+++ MATERIAL FOR THIS TASK
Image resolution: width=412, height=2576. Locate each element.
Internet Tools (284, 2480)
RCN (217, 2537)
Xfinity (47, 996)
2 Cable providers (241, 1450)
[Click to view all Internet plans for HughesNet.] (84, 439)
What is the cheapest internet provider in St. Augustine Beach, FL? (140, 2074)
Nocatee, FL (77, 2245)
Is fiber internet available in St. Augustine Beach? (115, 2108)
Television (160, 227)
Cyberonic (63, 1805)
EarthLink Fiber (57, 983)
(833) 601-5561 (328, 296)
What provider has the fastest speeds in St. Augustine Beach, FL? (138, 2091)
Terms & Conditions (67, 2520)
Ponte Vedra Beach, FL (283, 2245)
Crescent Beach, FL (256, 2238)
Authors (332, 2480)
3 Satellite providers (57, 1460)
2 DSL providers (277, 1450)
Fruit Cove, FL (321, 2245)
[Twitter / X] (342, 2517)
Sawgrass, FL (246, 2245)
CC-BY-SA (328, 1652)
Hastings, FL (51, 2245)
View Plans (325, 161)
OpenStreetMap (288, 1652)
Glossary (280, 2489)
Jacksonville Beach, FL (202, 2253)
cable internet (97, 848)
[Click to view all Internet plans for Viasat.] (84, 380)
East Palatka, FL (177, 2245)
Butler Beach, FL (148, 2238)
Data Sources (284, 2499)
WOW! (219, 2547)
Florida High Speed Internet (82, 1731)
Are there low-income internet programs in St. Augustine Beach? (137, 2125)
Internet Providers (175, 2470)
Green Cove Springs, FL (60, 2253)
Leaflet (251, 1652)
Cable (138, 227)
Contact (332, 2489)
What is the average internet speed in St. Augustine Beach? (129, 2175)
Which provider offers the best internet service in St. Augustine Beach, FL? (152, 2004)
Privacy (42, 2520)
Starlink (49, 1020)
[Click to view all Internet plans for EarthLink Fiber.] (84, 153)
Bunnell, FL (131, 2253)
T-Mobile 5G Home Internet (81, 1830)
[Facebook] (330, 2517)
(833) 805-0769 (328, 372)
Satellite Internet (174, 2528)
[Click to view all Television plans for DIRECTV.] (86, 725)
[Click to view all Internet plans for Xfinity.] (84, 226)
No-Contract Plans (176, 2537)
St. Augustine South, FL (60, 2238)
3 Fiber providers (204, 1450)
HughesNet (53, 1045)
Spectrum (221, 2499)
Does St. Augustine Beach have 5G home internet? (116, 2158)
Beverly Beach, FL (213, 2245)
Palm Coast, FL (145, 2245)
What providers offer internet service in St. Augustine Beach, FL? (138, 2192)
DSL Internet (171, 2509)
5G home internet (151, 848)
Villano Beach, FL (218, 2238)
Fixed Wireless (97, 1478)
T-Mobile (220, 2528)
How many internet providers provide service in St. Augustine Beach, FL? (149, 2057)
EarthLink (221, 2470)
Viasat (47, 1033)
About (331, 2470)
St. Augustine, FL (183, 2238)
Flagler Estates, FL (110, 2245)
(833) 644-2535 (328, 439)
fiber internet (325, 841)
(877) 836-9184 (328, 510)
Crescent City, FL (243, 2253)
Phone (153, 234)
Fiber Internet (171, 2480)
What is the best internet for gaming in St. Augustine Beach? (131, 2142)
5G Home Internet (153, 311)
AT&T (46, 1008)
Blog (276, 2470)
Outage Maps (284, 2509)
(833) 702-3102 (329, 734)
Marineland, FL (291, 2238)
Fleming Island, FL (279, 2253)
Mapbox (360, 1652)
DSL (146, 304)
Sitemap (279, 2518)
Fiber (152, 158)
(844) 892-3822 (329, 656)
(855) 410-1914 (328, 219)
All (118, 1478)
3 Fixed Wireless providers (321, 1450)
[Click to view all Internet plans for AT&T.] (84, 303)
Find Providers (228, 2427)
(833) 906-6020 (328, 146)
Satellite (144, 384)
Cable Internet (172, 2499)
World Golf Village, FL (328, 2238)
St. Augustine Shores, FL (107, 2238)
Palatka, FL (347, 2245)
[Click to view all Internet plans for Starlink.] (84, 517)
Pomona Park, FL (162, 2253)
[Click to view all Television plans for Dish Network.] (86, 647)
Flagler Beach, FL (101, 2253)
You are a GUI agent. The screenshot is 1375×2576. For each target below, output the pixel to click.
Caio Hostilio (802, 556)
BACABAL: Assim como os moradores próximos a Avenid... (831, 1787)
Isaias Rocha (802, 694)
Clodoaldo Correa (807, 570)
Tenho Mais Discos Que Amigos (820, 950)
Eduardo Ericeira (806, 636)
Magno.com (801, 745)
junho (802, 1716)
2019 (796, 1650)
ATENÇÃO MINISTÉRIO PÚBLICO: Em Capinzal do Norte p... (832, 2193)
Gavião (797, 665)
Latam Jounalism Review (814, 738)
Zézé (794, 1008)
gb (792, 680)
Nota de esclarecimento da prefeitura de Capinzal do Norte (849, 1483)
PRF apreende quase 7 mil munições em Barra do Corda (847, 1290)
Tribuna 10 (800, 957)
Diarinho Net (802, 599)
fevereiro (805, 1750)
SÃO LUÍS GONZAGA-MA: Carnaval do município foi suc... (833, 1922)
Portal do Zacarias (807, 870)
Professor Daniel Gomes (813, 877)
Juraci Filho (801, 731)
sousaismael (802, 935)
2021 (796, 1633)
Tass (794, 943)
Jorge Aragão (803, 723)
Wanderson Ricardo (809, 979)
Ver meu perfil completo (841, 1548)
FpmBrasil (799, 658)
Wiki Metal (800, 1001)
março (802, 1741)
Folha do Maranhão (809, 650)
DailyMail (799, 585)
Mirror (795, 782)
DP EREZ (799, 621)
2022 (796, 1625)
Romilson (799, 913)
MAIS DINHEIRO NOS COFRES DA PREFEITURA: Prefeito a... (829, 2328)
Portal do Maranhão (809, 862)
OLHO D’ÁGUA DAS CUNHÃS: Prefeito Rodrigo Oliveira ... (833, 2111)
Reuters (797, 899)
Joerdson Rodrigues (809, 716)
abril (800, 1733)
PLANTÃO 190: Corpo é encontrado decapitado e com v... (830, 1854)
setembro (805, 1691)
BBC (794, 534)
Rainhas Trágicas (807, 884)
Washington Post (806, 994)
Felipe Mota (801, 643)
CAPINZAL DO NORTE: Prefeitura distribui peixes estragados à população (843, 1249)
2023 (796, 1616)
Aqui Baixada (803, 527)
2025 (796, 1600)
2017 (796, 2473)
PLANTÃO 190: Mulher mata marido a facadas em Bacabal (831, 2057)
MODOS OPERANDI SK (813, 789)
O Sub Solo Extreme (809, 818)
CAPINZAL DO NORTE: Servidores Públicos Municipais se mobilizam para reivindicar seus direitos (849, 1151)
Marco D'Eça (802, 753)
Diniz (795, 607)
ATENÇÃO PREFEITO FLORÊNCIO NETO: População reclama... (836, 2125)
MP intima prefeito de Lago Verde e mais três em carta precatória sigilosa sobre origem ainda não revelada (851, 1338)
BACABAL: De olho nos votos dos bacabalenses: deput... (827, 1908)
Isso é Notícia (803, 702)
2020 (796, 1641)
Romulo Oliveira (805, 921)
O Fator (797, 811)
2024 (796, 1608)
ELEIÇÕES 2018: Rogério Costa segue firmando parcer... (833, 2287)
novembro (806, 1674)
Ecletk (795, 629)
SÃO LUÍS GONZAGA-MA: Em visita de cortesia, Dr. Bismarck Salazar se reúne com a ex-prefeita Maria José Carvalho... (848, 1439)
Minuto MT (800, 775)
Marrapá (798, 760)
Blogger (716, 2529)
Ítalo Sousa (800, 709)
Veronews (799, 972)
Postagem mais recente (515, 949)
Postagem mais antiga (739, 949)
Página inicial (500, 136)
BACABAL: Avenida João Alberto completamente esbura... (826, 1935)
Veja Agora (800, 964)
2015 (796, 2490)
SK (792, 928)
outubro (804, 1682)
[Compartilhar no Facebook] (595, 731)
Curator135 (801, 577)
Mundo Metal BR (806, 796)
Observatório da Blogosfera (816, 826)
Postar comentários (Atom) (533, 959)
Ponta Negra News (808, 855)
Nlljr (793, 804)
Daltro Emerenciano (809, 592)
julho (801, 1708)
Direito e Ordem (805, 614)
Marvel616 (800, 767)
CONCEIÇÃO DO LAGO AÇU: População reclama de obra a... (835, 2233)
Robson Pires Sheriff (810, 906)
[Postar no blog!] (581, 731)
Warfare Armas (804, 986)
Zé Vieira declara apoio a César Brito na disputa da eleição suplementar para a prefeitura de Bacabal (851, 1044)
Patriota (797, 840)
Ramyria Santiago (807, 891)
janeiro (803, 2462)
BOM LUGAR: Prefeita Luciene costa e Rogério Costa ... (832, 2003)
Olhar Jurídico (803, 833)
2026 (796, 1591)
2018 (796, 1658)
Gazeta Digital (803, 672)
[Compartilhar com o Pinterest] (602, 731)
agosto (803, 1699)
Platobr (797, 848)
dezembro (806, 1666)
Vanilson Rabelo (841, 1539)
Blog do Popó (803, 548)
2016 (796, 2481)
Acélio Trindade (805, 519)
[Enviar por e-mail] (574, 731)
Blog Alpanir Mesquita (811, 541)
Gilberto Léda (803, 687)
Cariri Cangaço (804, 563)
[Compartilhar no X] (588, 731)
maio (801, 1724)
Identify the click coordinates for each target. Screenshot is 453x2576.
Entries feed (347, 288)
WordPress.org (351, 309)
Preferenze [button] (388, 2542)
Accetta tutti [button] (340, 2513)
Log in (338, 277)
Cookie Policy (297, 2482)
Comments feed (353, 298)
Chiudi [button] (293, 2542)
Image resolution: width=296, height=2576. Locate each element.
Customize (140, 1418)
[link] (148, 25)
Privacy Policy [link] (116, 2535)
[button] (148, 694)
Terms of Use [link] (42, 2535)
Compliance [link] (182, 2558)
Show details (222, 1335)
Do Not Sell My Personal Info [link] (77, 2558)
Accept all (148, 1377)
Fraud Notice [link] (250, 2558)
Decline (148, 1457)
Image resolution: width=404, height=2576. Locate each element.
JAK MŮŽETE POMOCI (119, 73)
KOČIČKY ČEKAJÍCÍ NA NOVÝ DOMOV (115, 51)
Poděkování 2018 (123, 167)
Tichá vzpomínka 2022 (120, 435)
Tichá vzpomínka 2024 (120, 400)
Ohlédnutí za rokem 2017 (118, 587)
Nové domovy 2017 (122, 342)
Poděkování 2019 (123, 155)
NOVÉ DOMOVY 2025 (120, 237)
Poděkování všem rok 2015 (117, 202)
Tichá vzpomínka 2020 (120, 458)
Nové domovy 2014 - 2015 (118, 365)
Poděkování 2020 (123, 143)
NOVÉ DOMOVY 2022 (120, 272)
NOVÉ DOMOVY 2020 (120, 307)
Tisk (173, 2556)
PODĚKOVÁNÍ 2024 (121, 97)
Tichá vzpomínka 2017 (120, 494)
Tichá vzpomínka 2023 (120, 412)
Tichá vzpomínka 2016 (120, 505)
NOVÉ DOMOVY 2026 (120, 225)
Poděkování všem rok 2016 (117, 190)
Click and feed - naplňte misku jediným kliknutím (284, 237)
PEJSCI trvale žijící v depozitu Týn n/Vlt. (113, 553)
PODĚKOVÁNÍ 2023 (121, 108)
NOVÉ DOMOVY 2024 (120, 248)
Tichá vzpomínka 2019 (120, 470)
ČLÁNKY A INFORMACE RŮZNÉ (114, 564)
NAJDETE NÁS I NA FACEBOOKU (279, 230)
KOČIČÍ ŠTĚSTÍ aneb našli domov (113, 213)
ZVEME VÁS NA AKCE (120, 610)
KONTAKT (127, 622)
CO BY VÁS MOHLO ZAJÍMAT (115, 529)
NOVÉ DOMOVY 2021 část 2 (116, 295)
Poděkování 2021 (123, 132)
++++++
- [EXERCISE]
What is the number of lines in the records that contain "resolution"? Answer with it alone.

- [FINISHED TASK]
3